Moody's Investors Service ratings on 159 classes from 12 commercial mortgage-backed securities transactions worth about $6.3 billion could face downgrades due to uncertainty surrounding Maguire Properties Inc. "Additional material exposure to Maguire loans exists in other CMBS transactions, however Moody's has already accounted for such exposure in previous rating actions," the rating agency added. In other deals, "the smaller relative share of Maguire exposure within each deal does not necessitate the transaction being placed on review at this time as any potential losses are consistent with our current ratings," said Moody's senior vice president Michael Gerdes. Uncertainty about Maguire stems from second quarter earnings that showing the company "continues to experience ongoing levels of high effective leverage, declining operating performance and an inability to cover dividends from operating cash flow," he said.
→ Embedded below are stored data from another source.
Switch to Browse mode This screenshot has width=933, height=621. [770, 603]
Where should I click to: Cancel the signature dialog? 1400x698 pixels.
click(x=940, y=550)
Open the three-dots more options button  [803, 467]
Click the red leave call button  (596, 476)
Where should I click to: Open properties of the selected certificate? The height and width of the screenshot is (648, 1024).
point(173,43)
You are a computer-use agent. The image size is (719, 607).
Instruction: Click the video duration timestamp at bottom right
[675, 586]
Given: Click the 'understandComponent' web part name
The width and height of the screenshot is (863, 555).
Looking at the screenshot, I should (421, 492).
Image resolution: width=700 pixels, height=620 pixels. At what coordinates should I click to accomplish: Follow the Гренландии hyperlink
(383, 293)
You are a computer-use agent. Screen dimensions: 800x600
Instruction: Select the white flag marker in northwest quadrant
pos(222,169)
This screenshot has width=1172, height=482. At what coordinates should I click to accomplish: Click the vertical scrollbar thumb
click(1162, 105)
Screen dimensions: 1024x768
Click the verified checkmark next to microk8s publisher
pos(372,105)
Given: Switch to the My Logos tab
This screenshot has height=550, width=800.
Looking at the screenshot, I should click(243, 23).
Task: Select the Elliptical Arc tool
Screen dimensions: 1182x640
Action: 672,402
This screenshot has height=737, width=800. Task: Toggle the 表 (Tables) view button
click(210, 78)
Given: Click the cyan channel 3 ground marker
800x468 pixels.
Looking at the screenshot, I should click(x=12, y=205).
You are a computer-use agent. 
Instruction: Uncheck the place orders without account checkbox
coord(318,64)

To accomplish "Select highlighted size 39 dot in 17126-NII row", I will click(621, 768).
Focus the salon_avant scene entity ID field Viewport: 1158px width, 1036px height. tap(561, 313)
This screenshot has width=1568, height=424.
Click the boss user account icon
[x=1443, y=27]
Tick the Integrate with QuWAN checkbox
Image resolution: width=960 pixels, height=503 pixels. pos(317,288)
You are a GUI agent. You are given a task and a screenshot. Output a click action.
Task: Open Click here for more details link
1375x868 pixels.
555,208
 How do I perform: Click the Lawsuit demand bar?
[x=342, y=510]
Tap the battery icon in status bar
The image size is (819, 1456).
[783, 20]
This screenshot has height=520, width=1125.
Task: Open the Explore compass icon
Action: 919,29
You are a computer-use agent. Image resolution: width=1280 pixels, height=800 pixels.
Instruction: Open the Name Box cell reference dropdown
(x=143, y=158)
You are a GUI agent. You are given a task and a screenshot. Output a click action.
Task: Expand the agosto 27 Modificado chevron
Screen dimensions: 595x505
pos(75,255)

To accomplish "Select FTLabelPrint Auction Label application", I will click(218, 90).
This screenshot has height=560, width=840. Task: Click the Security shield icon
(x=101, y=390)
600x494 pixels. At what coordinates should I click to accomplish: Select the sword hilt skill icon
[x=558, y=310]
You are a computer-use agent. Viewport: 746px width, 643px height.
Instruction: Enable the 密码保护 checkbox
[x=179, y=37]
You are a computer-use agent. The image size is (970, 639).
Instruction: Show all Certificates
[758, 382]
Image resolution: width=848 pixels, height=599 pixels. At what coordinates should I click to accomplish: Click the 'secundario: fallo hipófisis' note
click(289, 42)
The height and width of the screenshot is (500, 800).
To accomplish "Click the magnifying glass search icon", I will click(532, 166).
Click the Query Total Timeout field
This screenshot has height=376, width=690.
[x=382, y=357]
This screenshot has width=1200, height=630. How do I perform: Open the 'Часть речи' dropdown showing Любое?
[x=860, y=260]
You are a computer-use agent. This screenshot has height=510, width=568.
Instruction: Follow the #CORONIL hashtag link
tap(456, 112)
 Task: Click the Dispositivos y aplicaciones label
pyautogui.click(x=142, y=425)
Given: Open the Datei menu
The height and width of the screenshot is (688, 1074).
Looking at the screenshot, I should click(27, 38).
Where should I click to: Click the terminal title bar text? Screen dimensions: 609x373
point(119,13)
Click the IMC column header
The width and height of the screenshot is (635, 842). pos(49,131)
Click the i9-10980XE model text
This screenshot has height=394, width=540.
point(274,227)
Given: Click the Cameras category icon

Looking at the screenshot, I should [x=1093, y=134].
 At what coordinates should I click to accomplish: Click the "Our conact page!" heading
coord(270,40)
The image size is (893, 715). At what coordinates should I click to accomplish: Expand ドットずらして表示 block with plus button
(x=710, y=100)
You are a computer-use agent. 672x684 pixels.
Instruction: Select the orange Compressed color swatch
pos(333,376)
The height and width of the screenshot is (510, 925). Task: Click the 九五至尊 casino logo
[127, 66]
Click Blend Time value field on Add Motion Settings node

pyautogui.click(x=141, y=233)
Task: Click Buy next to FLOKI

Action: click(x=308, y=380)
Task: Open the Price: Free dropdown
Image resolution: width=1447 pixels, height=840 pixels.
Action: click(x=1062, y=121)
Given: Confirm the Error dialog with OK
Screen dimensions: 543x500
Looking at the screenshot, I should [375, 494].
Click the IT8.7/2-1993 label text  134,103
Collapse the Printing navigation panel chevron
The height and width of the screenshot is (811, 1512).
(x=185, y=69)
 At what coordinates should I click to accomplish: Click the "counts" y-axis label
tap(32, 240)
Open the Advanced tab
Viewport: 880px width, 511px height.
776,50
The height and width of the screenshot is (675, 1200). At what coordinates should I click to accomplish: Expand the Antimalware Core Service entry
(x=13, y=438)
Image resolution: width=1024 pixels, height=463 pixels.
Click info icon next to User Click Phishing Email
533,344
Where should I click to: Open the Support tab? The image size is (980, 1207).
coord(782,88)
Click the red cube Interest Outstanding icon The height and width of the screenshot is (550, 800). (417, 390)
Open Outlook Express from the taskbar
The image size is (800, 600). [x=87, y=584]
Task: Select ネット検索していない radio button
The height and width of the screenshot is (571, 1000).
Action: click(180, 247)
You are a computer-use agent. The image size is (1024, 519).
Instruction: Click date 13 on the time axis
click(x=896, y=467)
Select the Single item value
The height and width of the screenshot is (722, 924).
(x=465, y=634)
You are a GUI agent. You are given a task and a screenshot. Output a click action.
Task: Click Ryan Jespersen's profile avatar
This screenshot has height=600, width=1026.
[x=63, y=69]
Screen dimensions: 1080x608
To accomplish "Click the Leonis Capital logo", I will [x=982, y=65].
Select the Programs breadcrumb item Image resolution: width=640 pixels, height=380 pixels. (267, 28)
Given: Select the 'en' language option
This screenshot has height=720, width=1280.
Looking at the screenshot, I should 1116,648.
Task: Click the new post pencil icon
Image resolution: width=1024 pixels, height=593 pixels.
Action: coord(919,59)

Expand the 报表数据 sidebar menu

In addition, as part of a reorganization plan to put the company back on track, it has advised the master servicer for six mortgages in CMBS transactions that it would no longer fund cash shortfalls associated with those loans, making it likely that this imminent default would lead to their transfer into special servicing, according to Moody's. "Most Maguire properties are located in California in either Los Angeles or Orange counties, both of which have experienced significant rent and occupancy declines," the rating agency said.